==== Text
I have got a gene bank file .gbk from which I want to extract certain genes. My problem is the following: In order to process the file, the header for each locus must be in a specific format, and it is not in my file. I want to parse the file and replace the headers as following:
LOCUS NODE_1_length_393688_cov_17.8554393688 bp DNA linear
BCT22-MAY-2017
DEFINITION Escherichia coli strain strain.
ACCESSION
VERSION
KEYWORDS .
SOURCE Escherichia coli
ORGANISM Escherichia coli
Bacteria; Proteobacteria; gamma subdivision; Enterobacteriaceae;
Escherichia.
....
>>Gene data here
....
LOCUS NODE_2_length_278889_cov_17.85545278889 bp DNA linear
BCT22-MAY-2017
DEFINITION Escherichia coli strain strain.
ACCESSION
VERSION
KEYWORDS .
========
==== Supplied information
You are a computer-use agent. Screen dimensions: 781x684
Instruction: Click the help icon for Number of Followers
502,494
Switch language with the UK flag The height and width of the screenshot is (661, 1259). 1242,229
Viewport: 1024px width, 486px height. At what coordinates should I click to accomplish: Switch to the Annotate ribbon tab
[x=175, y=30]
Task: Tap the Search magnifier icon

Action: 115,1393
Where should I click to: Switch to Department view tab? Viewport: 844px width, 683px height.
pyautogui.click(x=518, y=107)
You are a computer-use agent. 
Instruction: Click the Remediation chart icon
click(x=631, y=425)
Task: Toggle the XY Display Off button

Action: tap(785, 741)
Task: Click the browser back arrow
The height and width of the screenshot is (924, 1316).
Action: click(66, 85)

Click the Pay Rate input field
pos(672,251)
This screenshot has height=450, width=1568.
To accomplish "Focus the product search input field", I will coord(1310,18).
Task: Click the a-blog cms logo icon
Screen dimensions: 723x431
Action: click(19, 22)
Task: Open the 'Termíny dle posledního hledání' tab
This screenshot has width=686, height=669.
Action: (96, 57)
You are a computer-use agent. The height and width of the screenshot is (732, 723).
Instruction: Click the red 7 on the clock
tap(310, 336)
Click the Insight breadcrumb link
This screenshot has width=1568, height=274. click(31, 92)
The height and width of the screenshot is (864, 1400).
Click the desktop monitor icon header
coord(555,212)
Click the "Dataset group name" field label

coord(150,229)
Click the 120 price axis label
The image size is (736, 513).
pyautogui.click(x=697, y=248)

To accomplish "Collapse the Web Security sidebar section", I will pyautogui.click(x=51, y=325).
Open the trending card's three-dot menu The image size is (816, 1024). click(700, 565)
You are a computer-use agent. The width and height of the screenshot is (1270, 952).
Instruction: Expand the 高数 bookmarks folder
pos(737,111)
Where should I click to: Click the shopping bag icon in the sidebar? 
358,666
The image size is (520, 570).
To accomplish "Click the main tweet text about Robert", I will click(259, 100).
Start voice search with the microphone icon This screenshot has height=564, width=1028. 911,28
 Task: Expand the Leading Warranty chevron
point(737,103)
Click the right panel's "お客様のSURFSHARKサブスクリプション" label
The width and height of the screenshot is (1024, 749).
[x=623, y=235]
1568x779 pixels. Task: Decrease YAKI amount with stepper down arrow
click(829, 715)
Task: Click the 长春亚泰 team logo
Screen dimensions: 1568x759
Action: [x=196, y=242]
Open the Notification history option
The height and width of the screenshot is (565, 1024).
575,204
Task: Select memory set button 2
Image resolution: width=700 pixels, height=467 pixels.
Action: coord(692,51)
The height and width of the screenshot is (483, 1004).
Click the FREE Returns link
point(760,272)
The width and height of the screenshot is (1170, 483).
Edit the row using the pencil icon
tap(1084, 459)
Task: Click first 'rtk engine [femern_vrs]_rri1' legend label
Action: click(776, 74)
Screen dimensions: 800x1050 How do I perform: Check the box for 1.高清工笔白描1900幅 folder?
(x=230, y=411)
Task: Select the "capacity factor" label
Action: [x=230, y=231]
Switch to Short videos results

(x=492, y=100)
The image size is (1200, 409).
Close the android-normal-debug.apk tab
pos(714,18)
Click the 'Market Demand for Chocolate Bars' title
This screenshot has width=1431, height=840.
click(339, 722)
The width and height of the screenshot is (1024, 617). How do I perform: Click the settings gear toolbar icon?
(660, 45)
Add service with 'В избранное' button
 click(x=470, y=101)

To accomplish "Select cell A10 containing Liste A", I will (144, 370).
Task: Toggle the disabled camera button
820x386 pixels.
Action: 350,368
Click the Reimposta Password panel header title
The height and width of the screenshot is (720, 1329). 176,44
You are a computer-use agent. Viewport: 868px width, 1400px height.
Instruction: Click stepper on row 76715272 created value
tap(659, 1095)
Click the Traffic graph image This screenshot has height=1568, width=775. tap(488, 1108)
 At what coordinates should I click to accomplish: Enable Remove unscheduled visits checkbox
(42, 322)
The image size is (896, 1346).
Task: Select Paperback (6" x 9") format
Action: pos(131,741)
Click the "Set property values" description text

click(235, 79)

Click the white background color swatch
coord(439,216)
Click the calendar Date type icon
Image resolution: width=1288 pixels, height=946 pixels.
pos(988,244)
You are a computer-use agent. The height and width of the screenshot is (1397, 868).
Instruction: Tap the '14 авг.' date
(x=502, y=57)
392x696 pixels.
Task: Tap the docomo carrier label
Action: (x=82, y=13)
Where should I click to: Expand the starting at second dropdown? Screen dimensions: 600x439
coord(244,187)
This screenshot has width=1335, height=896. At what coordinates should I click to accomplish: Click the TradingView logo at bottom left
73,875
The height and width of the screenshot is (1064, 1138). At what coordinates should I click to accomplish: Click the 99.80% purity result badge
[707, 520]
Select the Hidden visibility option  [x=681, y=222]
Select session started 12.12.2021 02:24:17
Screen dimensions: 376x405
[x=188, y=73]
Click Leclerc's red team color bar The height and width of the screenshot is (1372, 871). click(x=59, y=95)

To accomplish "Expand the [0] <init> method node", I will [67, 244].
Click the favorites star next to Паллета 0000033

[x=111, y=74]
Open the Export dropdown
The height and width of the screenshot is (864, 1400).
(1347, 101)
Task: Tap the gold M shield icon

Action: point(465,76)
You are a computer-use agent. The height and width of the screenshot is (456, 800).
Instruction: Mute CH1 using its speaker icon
========
__Study questions__:
**1)** Translate this sentence from the forum post about the gene bank file into Spanish: "I have got a gene bank file .gbk from which I want to extract certain genes."
**2)** According to the forum post about the gene bank file, what must be in a specific format before the file can be processed?
**3)** Copy word for word the part of the forum post about the gene bank file between "I have got a" and "Escherichia.", inclusive.
The entries have no connection to the forum post about the gene bank file.

__Written answers__:
**1)** Tengo un archivo de banco de genes .gbk del que quiero extraer ciertos genes.

**2)** The header for each locus must be in a specific format.

**3)**
I have got a gene bank file .gbk from which I want to extract certain genes. My problem is the following: In order to process the file, the header for each locus must be in a specific format, and it is not in my file. I want to parse the file and replace the headers as following:
LOCUS NODE_1_length_393688_cov_17.8554393688 bp DNA linear
BCT22-MAY-2017
DEFINITION Escherichia coli strain strain.
ACCESSION
VERSION
KEYWORDS .
SOURCE Escherichia coli
ORGANISM Escherichia coli
Bacteria; Proteobacteria; gamma subdivision; Enterobacteriaceae;
Escherichia.